> WHAT IS REQUIRED
Write out, word for word and with no pictures, each line below from the one containing "盧景勳 (189, 388)" through the one containing "Get in touch → (257, 1952)", both included, and no other line.

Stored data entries

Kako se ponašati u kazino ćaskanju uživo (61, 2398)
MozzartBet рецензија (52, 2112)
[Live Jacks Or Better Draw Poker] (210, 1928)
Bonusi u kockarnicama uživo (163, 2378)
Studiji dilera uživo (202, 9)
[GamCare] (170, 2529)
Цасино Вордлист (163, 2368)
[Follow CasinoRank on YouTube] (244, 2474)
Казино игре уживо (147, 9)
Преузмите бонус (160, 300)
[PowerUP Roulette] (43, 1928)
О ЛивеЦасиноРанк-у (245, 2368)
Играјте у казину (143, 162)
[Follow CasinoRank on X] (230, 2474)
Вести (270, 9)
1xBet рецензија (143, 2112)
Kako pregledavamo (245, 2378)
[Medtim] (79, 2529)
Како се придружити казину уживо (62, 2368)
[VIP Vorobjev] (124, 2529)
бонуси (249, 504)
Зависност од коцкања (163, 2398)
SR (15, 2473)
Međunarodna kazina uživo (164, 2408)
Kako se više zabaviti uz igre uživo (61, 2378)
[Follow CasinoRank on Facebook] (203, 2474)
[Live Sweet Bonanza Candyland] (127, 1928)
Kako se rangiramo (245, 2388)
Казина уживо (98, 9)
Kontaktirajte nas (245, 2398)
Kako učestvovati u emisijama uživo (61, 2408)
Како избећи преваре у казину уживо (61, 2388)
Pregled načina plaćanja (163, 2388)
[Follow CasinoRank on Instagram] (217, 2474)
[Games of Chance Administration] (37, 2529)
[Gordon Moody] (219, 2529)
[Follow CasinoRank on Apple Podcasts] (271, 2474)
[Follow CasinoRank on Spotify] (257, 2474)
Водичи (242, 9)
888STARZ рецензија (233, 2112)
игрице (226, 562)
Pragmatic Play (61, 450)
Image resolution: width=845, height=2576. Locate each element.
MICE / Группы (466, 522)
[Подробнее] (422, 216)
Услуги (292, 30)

---

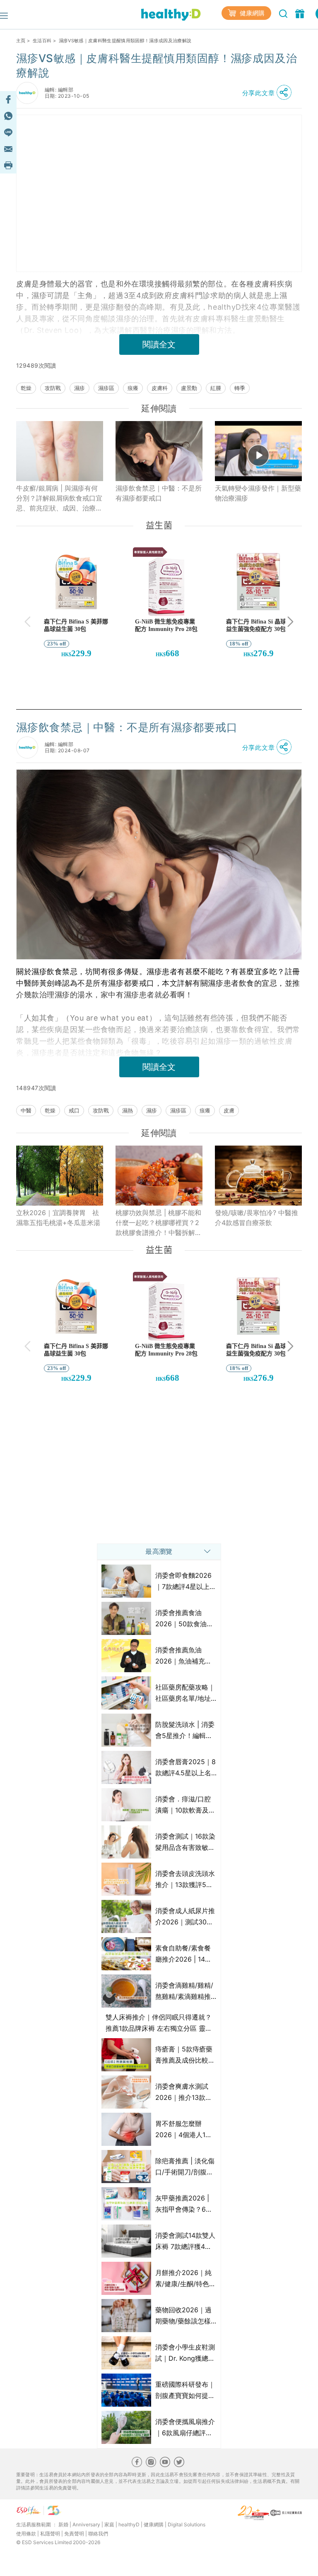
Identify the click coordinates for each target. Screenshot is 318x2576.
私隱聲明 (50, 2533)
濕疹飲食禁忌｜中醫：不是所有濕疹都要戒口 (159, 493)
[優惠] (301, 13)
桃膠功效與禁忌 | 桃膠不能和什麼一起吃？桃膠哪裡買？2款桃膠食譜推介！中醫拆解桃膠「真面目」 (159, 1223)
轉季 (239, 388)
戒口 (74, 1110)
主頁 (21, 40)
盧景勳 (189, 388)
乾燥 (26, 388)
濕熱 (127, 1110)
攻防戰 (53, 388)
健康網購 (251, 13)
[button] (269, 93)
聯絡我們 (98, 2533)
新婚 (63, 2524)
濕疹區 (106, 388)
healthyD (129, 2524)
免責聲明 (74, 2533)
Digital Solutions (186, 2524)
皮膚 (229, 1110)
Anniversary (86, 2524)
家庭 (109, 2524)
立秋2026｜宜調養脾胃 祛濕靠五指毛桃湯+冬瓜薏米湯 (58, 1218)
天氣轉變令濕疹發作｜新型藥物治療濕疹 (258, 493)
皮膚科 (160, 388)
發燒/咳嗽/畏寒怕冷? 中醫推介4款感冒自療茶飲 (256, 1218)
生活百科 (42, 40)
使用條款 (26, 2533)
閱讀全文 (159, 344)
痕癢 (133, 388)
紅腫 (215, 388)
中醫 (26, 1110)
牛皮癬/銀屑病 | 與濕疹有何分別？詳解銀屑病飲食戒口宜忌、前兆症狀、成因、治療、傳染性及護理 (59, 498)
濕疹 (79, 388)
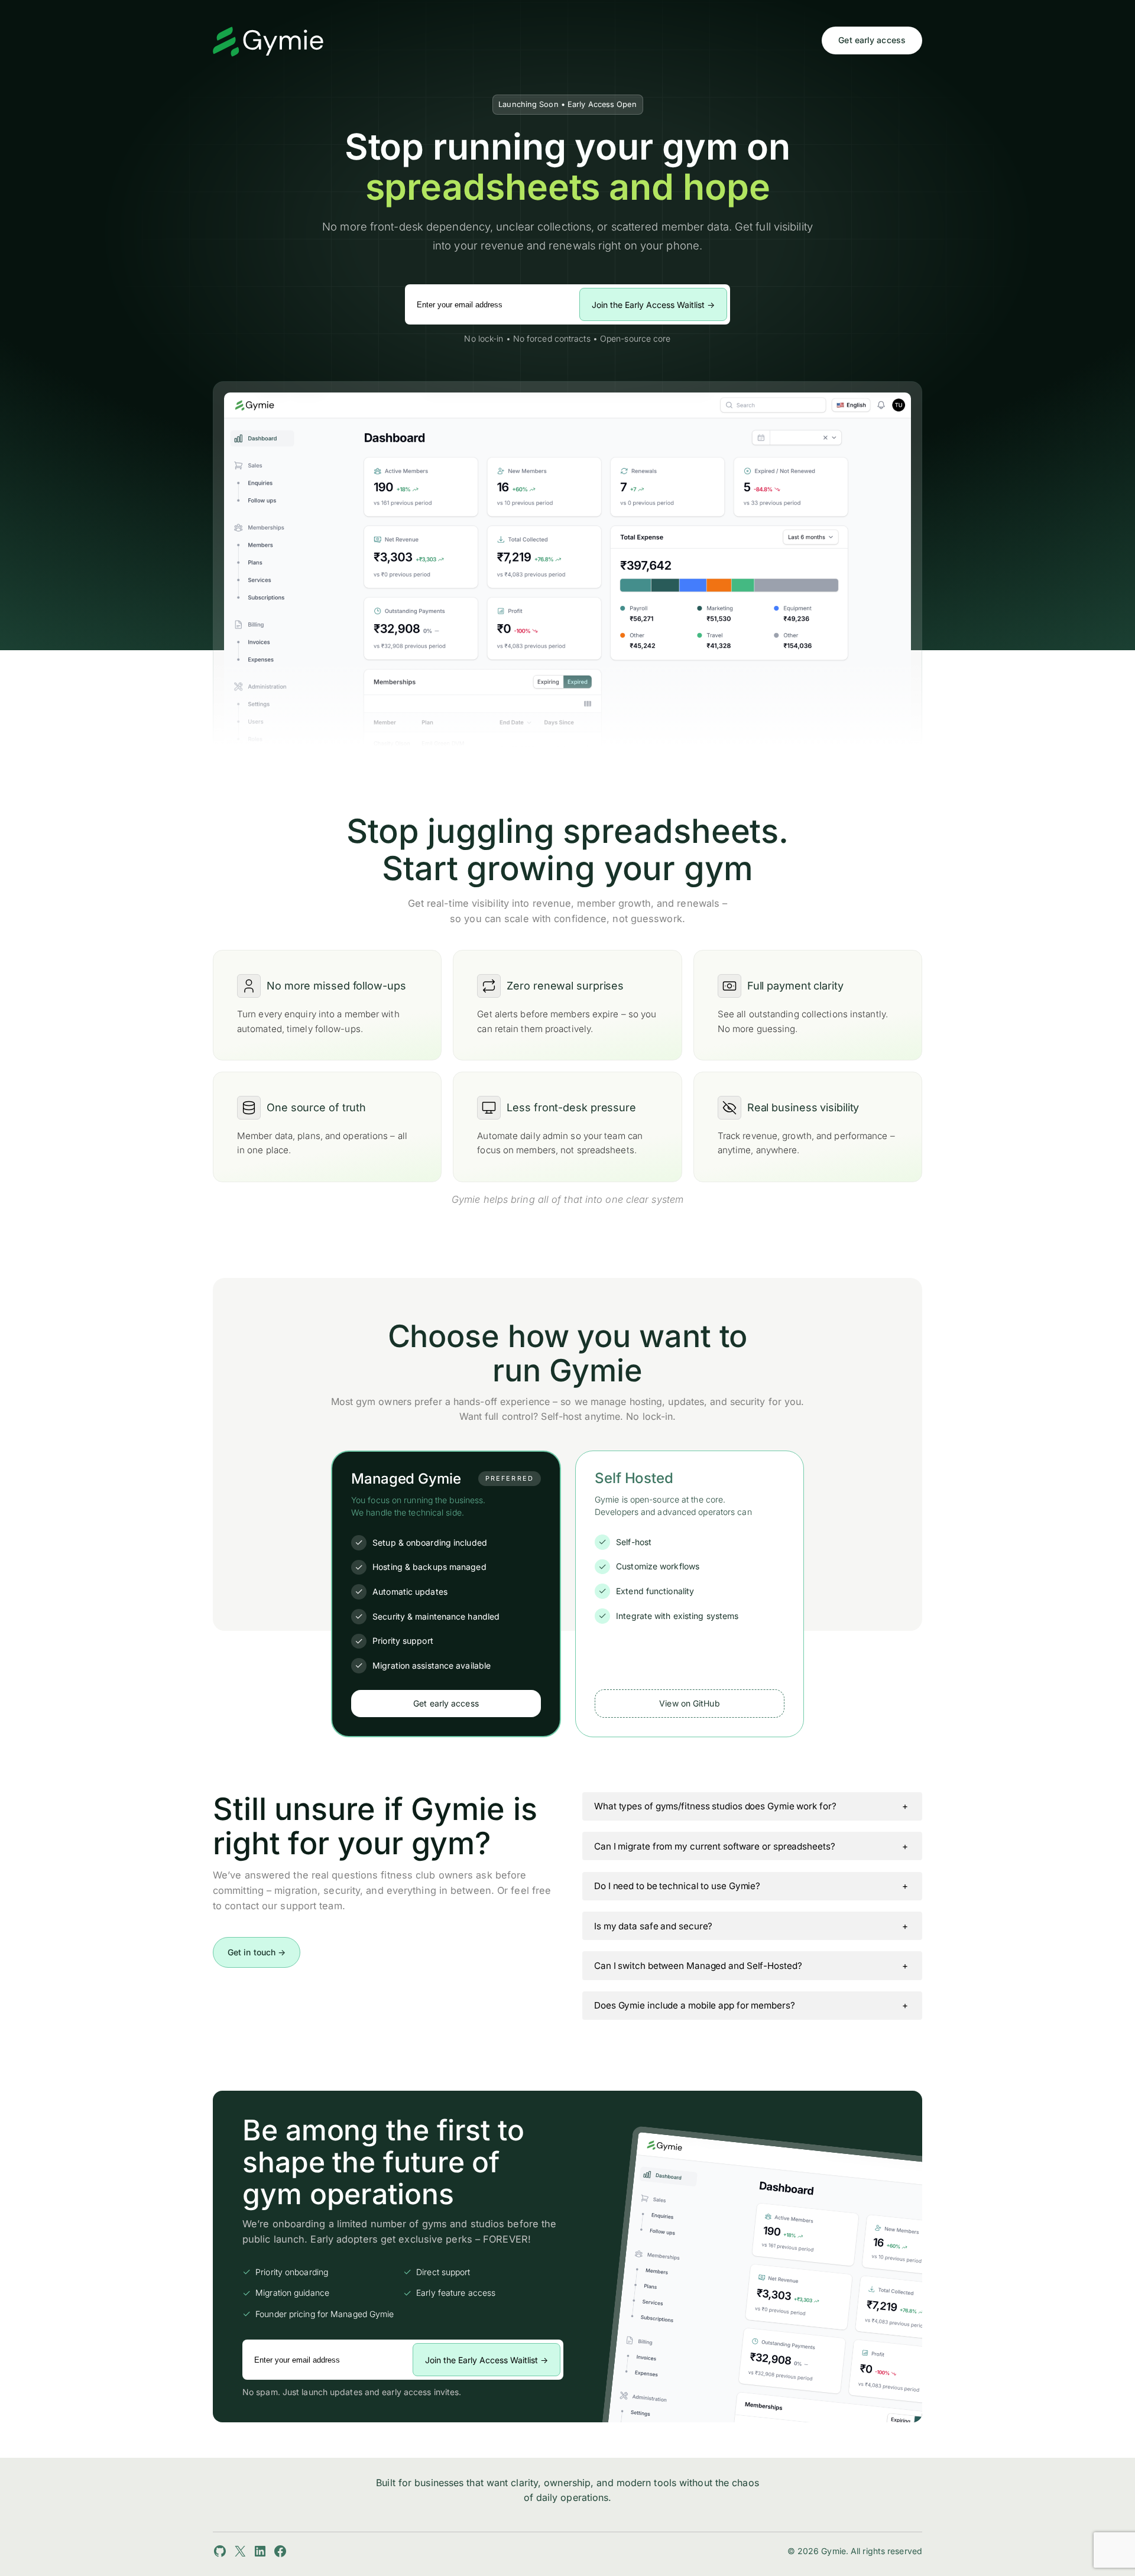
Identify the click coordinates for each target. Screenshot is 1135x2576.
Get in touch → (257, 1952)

> FINAL ANSWER
盧景勳 (189, 388)
乾燥 (26, 388)
濕熱 (127, 1110)
攻防戰 (53, 388)
健康網購 (251, 13)
[button] (269, 93)
聯絡我們 (98, 2533)
新婚 (63, 2524)
濕疹區 (106, 388)
healthyD (129, 2524)
免責聲明 (74, 2533)
Digital Solutions (186, 2524)
皮膚 (229, 1110)
Anniversary (86, 2524)
家庭 (109, 2524)
立秋2026｜宜調養脾胃 祛濕靠五指毛桃湯+冬瓜薏米湯 (58, 1218)
天氣轉變令濕疹發作｜新型藥物治療濕疹 (258, 493)
皮膚科 (160, 388)
發燒/咳嗽/畏寒怕冷? 中醫推介4款感冒自療茶飲 (256, 1218)
生活百科 (42, 40)
使用條款 (26, 2533)
閱讀全文 (159, 344)
痕癢 (133, 388)
紅腫 (215, 388)
中醫 (26, 1110)
牛皮癬/銀屑病 | 與濕疹有何分別？詳解銀屑病飲食戒口宜忌、前兆症狀、成因、治療、傳染性及護理 (59, 498)
濕疹 (79, 388)
Identify the click coordinates for each target. Screenshot is 1135x2576.
Get in touch → (257, 1952)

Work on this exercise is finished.